What taste she does have of the working world, obtained by internships, might be representative of the day-to-day work, but not of what happens in the long run. Patricia's parents come to her and finds her crying in her bedroom:

"What's wrong, honey?" Patricia's mother asks her daughter.

"Now I have the impression that I will be the freaky genius again..." Patricia sobs. "In college, okay, socializing came much more easily than I expect. At work I am not so sure"

"Honey, just focus on doing the best job you can" her mother tells her about her feelings of dread about the future.

"In healthcare administration, what constitutes a good job goes beyond key performance indicators. There's a social aspect to consider, too. How you get along with your colleagues is important. But I have a pretty good idea of what to expect for me to perform best at work"

So I will need to familiarize myself with the IT systems, the bureaucratic procedures, as well as the clinical realities of outpatient mental health services. And, more specifically, addictions. Of course, I also need to familiarize myself with the challenges faced by each stakeholder, Patricia muses about what to expect in the coming weeks at work. It almost feels like I will be learning how to become an addictions counselor on top of the job I am hired for.

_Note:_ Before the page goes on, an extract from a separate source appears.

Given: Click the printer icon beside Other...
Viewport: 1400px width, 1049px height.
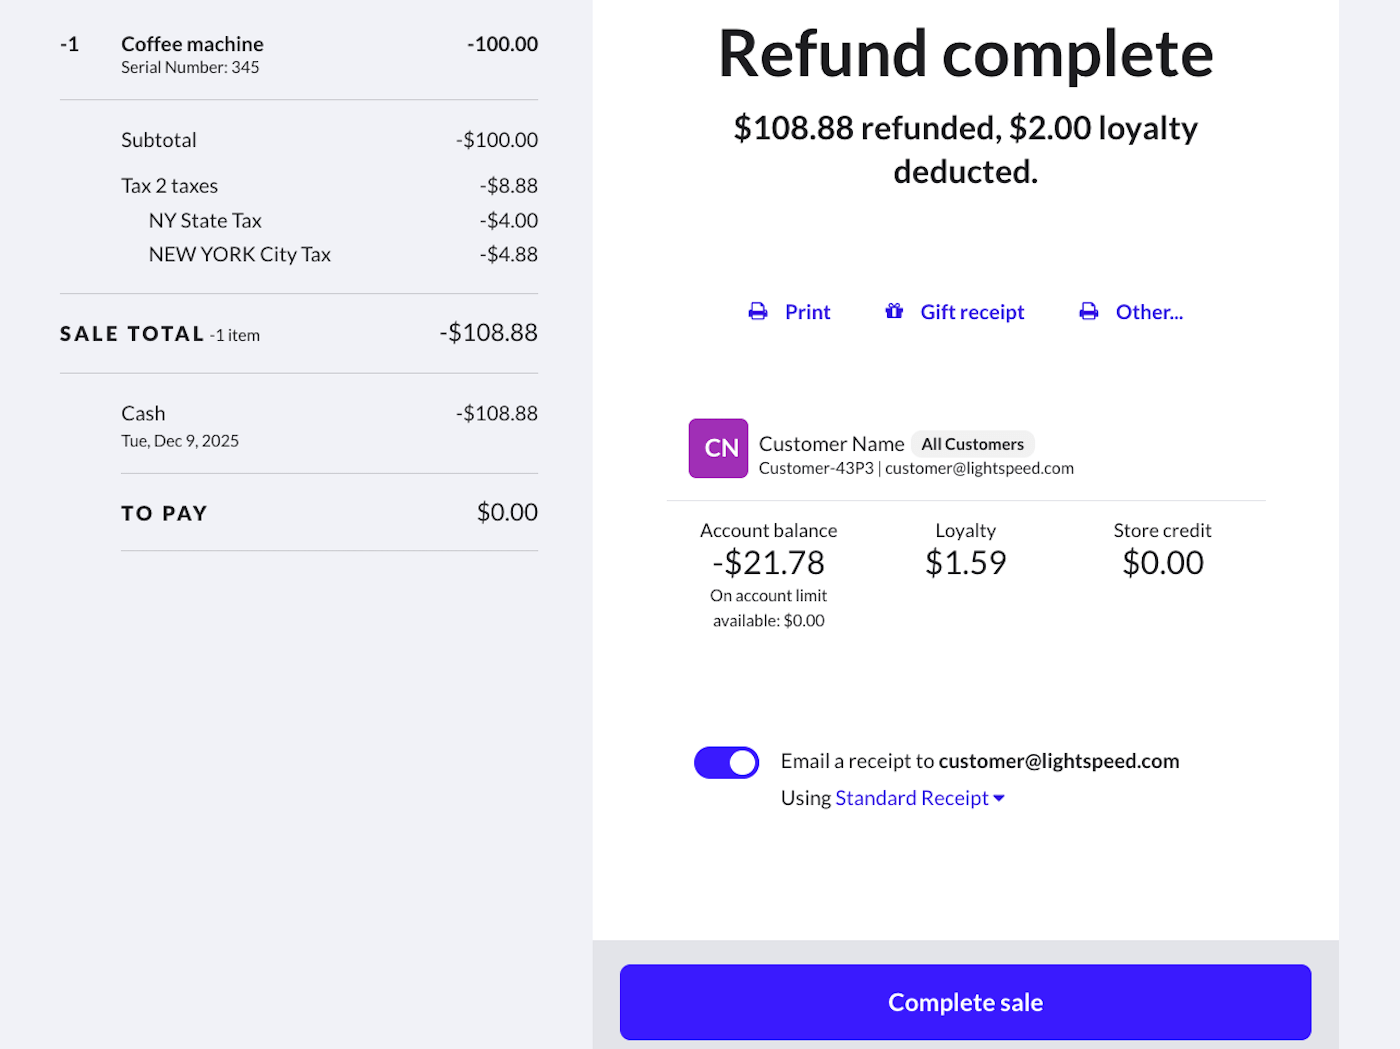Looking at the screenshot, I should (x=1089, y=312).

"You said freaky genius? Wouldn't that fit the therapists and physicians, too?"

"Not that they aren't smart, I just don't think the same way they do. Might be a blessing in some situations, a curse in others. I have a lot to learn about, IT systems, bureaucracy, provision of mental healthcare services for both patient and provider..." Patricia keeps crying, unsure of what to use as a starting point.

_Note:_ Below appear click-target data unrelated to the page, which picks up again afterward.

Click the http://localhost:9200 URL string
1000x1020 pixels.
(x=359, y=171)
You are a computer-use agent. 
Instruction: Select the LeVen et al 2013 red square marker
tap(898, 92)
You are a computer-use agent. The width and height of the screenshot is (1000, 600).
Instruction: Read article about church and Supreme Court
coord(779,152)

"If only there were more healthcare administrators like you..." Patricia's mother comments while listening to her roadmap.

"If you could please excuse me, I must learn more about what addictions are and a basic overview of how to treat them. And maybe go into the specifics of abusing each drug" Patricia tells her mother before she leaves the scene.

Yet there is so much to learn about addiction and recovery; I'm not sure I picked the right starting point. Let's start with the summary... Patricia then sighs, not in the best of moods to study what addictions are, what causes them, and what happens in and to addicts. I have a vague idea that not knowing, on a medical level, what the patients are in outpatient care for would hurt me in doing what I'm ultimately hired for, and whether I'm doing a good job or not is going to be much fuzzier than even essay writing in college. But there's only so much I can learn about addictions by reading about causes, symptoms, prognosis, treatment, prevention and the like until I shadow the people actually doing these things, at least not in a way that helps me do my job, these thoughts keep preying on Patricia as she learns more about the biological bases of addiction.